After their success against the Dacians, the Sarmatians, as you will see, have used a similar deployment, in two blocks. The idea is that their right will hold the Romans while the left outflanks the Roman line and rolls it up along the line of the stream. The Sarmatian lights, in the meantime, will amuse the Roman centre.

The troops are all Baccus, the trees are Irregular. The regular reader of this blog might notice a slight difference in the sections of road and stream. As part of my ‘lockdown’ wargaming activities, and my Easter holidays, I have redesigned and rebuilt my rivers, roads and stream sections. It turned out I had quite a few, and it took a while, but the sections are now reinforced with ‘banks’ of another layer of foam, and that seems sufficient to keep them from curling up, so far at least. What you cannot see is that the new sections are, in fact, on the underside of the old which meant that purchase of craft foam and such like was not necessary: probably just as well as, however important, foam purchases could hardly be deemed essential.

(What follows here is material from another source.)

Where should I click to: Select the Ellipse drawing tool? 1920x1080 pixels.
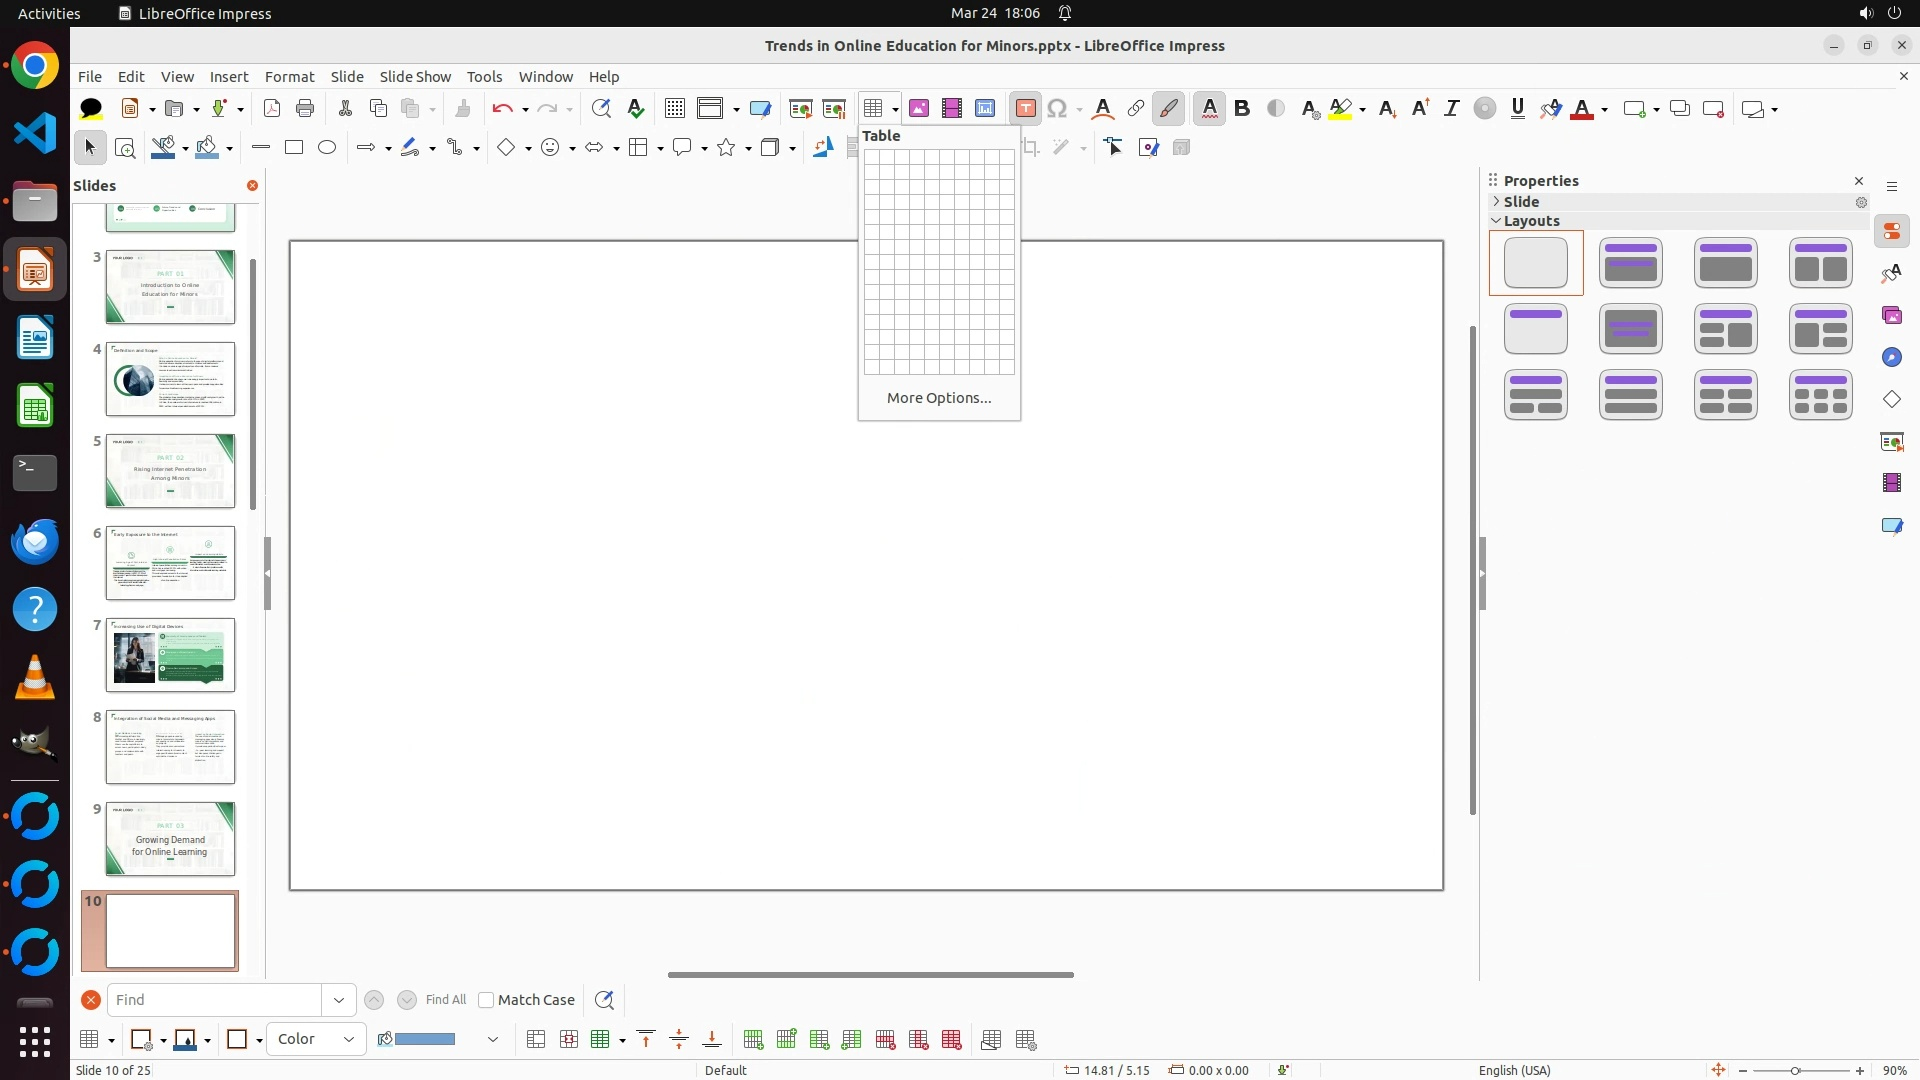[x=327, y=148]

Anyway, the next picture shows how the plans were developing.

The Roman left flank cavalry had advanced to the stream, rather incautiously and had attempted to cross it and charge the leading Sarmatian cataphracts. However, the infamous crocodile-filled stream of Polemos SPQR had prevented one base crossing, the other two were countercharged and routed by the Sarmatians. This led to a wholesale right-hand move by the Sarmatian centre, the second block of three bases of whom charged the remaining Roman cavalry base and overwhelmed it. Being well out on the right and a long way from the Roman lines the cavalry had the opportunity to rally from their pursuits. The first wave is rallied and lurking ominously towards the right of the picture, the second wave just rallying to the left, while the original left-centre of the Sarmatian army is about to cross the stream. On the far side, the Sarmatians have deployed their cataphracts as the Roman reserve cavalry blocks their crossing of the stream. The Sarmatian lights and Roman bolt-shooter are exchanging shots, more or less ineffectively. Tonicus has felt obliged to pull his second rank from the centre and send it to the left to shore up the refused flank there.

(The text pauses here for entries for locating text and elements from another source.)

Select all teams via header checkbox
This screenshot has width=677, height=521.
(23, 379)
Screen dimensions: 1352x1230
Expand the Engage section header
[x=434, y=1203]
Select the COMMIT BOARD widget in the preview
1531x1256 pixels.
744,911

The whole thing was starting to feel a bit like Carrhae, and household duty called at this point. In the meantime, something tugged at the back of my mind about the Sarmatians as I pondered how they were going to try to crack the Roman position. Re-reading the army list in PM: SPQR gave the answer – all Sarmatian cavalry can act as skirmishers. The result was that the Sarmatian left started pelting the Romans with arrows, javelins and whatever, leading to the wilting of the cavalry and the destruction of the bolt shooters (deployed artillery cannot recoil, and they suffered a 6-1 roll).

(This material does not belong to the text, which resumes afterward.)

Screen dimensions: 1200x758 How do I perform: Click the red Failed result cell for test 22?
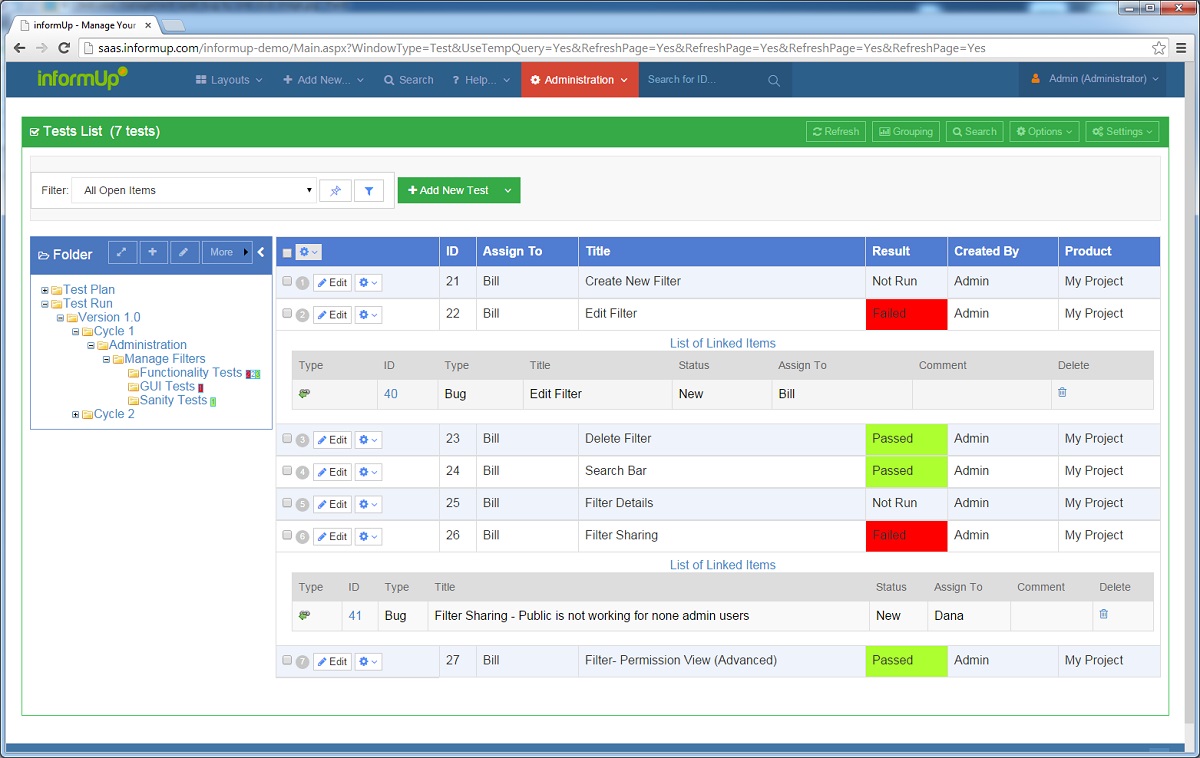[x=905, y=314]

In a desperate attempt to find a Roman solution I sent the archers forward to try to catch the Sarmatians crossing the stream. This failed and the archers were charged in their turn and, doubtless seeing how the wind was blowing, immediately routed. Roman morale at this point was surprisingly good for a force having lost 6 bases to none, but in the campaign context, Tonicus’ only option was to retreat while he still had some cavalry to cover it.

The end is shown above. The leftmost Sarmatian cavalry nearer the camera have just routed the archers, the rightmost are advancing on a mixed force of legionaries and auxilia. In the distance the Romans are pulling back from the stream edge under the barrage of skirmishing, while the rest of the Sarmatian cavalry waits its chance to cross and wreak destruction.


‘Well, that didn’t work.’

‘No, sire.’

‘Why did the cavalry get so far ahead? What were they thinking of?’

‘No idea, sire.’

‘Well, at least we got the rest off in good order.’

‘More or less, sire.’

‘Ah, yes. Round up any passing archer and execute every tenth one, would you, please.’

‘Um, if we are going to stand a siege, sire, we might need some archers.’

‘Good point. Good point. Um. Well, round them up anyway and try not to execute many of them. A good job we have some decent fortifications around here, isn’t it?’